Je suis le front de bandière; chaque soldat prépare sa soupe dans les récipients les plus hétérogènes. Nous demandons à visiter le parc d'artillerie; l'entrée en est interdite: il est défendu de montrer les pièces à qui que ce soit; pour plus de sûreté, on les a emmaillotées dans des housses de coutil, destinées à les cacher à tous les yeux comme de jolies femmes persanes. Le cuisinier de Sa Majesté a probablement inventé un nouveau modèle de canon: l'usine Krupp n'a qu'à se bien tenir.

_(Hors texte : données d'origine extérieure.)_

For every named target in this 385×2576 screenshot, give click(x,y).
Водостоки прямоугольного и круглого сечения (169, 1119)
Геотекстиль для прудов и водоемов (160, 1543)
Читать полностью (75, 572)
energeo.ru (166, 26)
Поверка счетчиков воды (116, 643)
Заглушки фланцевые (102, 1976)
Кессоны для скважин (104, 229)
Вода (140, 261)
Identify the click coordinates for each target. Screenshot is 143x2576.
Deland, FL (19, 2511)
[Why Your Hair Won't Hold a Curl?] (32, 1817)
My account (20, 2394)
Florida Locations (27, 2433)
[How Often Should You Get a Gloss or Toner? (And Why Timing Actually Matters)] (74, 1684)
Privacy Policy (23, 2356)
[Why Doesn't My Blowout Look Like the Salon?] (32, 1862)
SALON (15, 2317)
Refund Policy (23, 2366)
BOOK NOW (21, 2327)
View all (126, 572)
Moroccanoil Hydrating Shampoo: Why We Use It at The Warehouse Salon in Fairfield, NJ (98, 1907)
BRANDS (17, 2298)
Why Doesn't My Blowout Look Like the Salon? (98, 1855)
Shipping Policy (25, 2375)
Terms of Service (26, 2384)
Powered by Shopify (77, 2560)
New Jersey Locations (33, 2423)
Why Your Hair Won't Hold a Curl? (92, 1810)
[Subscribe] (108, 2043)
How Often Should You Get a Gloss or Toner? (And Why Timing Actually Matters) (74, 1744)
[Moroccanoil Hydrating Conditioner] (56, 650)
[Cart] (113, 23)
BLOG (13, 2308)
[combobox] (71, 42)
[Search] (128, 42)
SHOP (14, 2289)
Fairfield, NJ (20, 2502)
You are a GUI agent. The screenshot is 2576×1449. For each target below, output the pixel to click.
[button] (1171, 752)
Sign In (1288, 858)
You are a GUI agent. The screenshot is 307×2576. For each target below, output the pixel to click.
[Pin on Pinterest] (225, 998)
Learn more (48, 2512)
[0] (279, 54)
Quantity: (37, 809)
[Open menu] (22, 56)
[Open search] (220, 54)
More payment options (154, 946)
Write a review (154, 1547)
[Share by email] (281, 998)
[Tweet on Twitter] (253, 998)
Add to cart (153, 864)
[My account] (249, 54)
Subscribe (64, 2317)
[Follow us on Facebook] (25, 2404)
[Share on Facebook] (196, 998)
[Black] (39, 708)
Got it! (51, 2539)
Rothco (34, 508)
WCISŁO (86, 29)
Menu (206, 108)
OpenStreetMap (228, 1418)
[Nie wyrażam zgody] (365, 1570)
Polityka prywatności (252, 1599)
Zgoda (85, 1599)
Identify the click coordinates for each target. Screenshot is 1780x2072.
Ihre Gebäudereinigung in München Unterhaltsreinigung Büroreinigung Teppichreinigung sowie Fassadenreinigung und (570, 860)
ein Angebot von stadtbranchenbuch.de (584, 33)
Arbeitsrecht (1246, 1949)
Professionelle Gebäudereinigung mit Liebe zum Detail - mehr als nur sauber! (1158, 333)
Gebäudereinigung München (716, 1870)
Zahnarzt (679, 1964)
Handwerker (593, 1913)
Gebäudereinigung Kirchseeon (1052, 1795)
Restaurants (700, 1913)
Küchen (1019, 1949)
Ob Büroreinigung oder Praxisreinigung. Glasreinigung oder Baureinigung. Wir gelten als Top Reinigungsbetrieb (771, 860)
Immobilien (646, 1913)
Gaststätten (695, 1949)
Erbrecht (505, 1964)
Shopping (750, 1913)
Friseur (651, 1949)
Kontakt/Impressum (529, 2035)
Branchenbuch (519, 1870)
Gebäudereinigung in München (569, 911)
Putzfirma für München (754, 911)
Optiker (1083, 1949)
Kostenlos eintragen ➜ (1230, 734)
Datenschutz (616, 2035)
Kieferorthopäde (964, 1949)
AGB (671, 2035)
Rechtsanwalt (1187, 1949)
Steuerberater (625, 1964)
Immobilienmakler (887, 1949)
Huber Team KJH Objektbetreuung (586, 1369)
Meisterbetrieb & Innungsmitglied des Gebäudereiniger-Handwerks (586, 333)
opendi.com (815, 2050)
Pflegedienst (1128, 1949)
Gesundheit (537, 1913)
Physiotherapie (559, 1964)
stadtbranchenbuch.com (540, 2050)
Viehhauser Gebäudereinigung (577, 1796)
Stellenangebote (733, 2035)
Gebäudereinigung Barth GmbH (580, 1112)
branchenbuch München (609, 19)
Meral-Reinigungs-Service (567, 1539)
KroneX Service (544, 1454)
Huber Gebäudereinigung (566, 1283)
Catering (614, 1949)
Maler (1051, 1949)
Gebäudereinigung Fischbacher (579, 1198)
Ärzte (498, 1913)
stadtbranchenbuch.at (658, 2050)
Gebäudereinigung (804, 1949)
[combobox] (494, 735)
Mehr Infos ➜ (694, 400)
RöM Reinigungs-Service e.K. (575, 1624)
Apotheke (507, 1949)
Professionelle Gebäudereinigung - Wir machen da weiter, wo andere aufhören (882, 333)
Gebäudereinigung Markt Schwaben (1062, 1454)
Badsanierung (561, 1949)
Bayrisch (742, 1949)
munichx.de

Après avoir parcouru le camp, nous reprenons notre route et voyageons pendant plusieurs heures dans une plaine sauvage qui s'élève progressivement jusqu'au plateau connu sous le nom de Kongoroland (Pâturage des aigles). En continuant à avancer vers l'est, j'aperçois à l'horizon une tache lumineuse, puis, au-dessous de ce point brillant, une bande longue et étroite. Quand les formes de cet ensemble de constructions, que leur éloignement rend confuses, acquièrent de la netteté, je distingue une coupole aux contours majestueux, écrasant de toute sa masse et de tout l'éclat de son revêtement de faïence bleu turquoise le pauvre village étendu à ses pieds. Ce sont les derniers vestiges de la ville de Sultanieh, fondée vers la fin du treizième siècle par Arghoun khan, le troisième souverain de la dynastie des Djenjiskhanides, et agrandie sous le règne d'Oljaïtou Khoda Bendeh, qui transféra en ce lieu le siège de son gouvernement et fit élever pour lui servir de mausolée le seul édifice attestant encore aujourd'hui la grandeur de la ville impériale. Après la mort de chah Khoda Bendeh, Sultanieh, malgré son titre pompeux, ne tarda pas à perdre sa prospérité factice. Prise d'assaut par Timourlang en 1381, elle fut saccagée et abandonnée; le caractère sacré du monument d'Oljaïtou lui a permis de survivre seul à ce désastre.

La nuit tombe quand, transis et grelottants, nous entrons dans le tchaparkhanè. Le climat du plateau de Kongoroland passe à bon droit pour un des plus froids de la Perse. Le tchaparchy—Dieu ait un jour son âme!—nous introduit heureusement dans une chambre bien close, garnie d'épais tapis de feutre posés sur des nattes; un bon feu vient réchauffer nos pieds gelés; enfin, surcroît de bonheur, je vois bientôt tourner sur de longues baguettes un magnifique rôti de perdreaux.

TOMBEAU DE CHAH KHODA BENDEH A SULTANIEH.

2 mai.—Notre première visite est due au tombeau royal. La porte est close et la clef déposée chez le mollah. Celui-ci a été soi-disant faire un tour dans ses champs, espérant par ce subterfuge adroit empêcher notre «impureté» de pénétrer dans le sanctuaire.

Entourés de paysans très malveillants, nous nous rendons chez le ketkhoda, munis d'une lettre du gouverneur de Tauris. L'«image de Dieu» regarde nos papiers en tous sens, feint d'abord de ne point reconnaître le cachet apposé en guise de signature au bas de la pièce, mais ordonne cependant de fort mauvaise grâce de nous introduire dans l'intérieur du tombeau. Cette autorisation soulève de bruyantes protestations contre la violation des prétendus droits des vrais musulmans.

«Les ordres du gouverneur sont formels, dit en s'excusant le ketkhoda. Il m'est prescrit de donner aide et protection à ces étrangers, et de m'efforcer de leur être agréable.